Hsu explique aussi que le transfert de fonds cette entreprise est étrange et qu’il passe par le Moyen-Orient. Sans donner plus de détails. Il ignore complètement comment les explosifs auraient pu être placés dans ces appareils.
Comment ont-ils pu être trafiqués ?
Ensuite, pour le placement de l’explosif. La source du renseignement libanais explique à Reuters que le Mossad aurait modifié ces appareils “à niveau de la production“. “Le Mossad a injecté une carte à l’intérieur de l’appareil qui contient des matières explosives recevant un code. Il est très difficile de le détecter par quelque moyen que ce soit. Même avec n’importe quel appareil ou scanner”, explique-t-elle. Environ 3.000 appareils ont alors explosé simultanément lorsqu’un message spécifique, contenant le code, a été reçu. A 14h30 (heure belge), pour être précis.
Une autre source indique qu’il pouvait y avoir jusqu’à trois grammes d’explosif et que le Hezbollah n’a rien détecté, pendant des mois.

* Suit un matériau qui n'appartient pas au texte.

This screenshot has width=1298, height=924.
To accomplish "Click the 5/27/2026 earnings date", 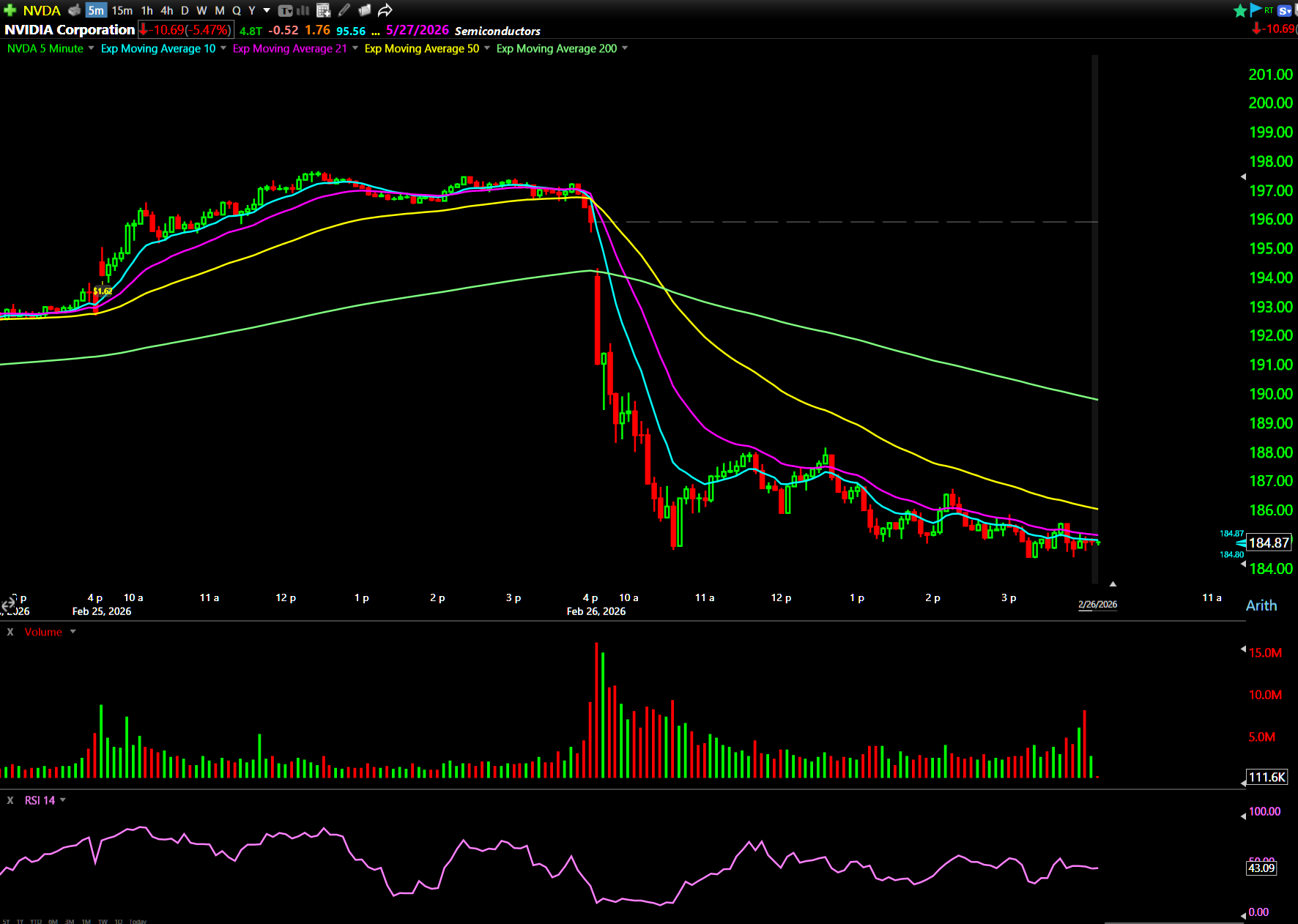I will 417,30.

Dans le New York Times, on peut lire qu’Israël serait plutôt parvenu à intercepter les appareils sur la chaîne d’acheminement vers le Liban, et aurait alors placé cet explosif.
Il n’est donc pas encore sûr comment l’explosif a été placé dans ces appareils. Mais toutes les sources disent que c’est Israël qui est derrière la manipulation. Selon les informations d’AP, les États-Unis n’étaient pas au courant de la manoeuvre et n’ont été informés par Israël qu’après. Israël ne s’est pas encore prononcé de manière officielle sur le sujet.

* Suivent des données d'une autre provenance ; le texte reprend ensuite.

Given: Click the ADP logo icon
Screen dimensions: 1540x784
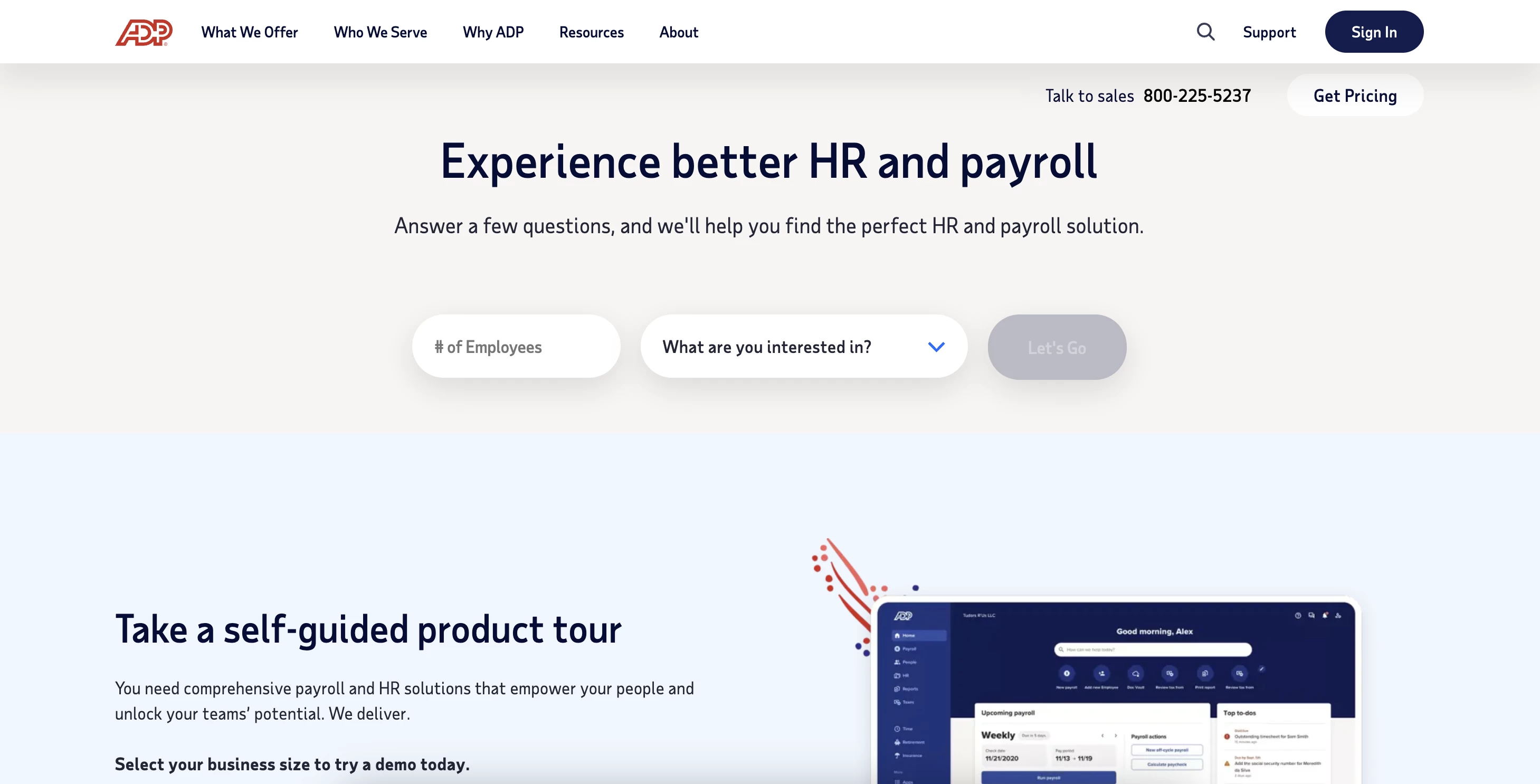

On apprend aussi que l’opération a dû être avancée. Deux membres du Hamas auraient levé le lièvre, et Israël a rapidement dû passer à l’action pour que le plan ne tombe pas à l’eau. Mais ces explosifs étaient en réalité destinés à seulement être déclenchés dans le cas d’une guerre ouverte avec le Hezbollah. C’est ce qu’apprend Al Monitor ce mercredi.
Ce que cela signifie
L’attaque est en tout cas un fameux revers pour le Hezbollah, son “plus grand échec en matière de contre-espionnage depuis des décennies”, selon Jonathan Panikoff, ancien gradé américain responsable de l’espionnage dans la région, cité par Reuters. Même une source officielle du Hezbollah confie qu’il s’agit de la “violation de la sécurité la plus importante” depuis le 7 octobre et le début du conflit de Gaza. Avec tous ces blessés, dont certains sont à l’hôpital, une partie de ses ressources humaines ne sont plus disponibles pour mener des attaques contre Israël. Le groupe a en tout cas promis de répliquer.
Là où l’histoire prend un tournant géopolitique et où des risques d’escalade se profilent, c’est que l’ambassadeur iranien à Beyrouth portait également un bipeur et a été blessé durant l’attaque. Il aurait perdu un oeil. L’Iran pourrait vouloir répliquer, comme après la frappe aérienne sur des bâtiments appartenant à l’ambassade iranienne en Syrie qui avait tué des Gardiens de la Révolution, en avril.
En matière d’espionnage, cette attaque sera sans doute unique. La Terre entière l’aura vue, et les personnes utilisant ce type d’appareils seront plus vigilantes lorsqu’elles en commandent.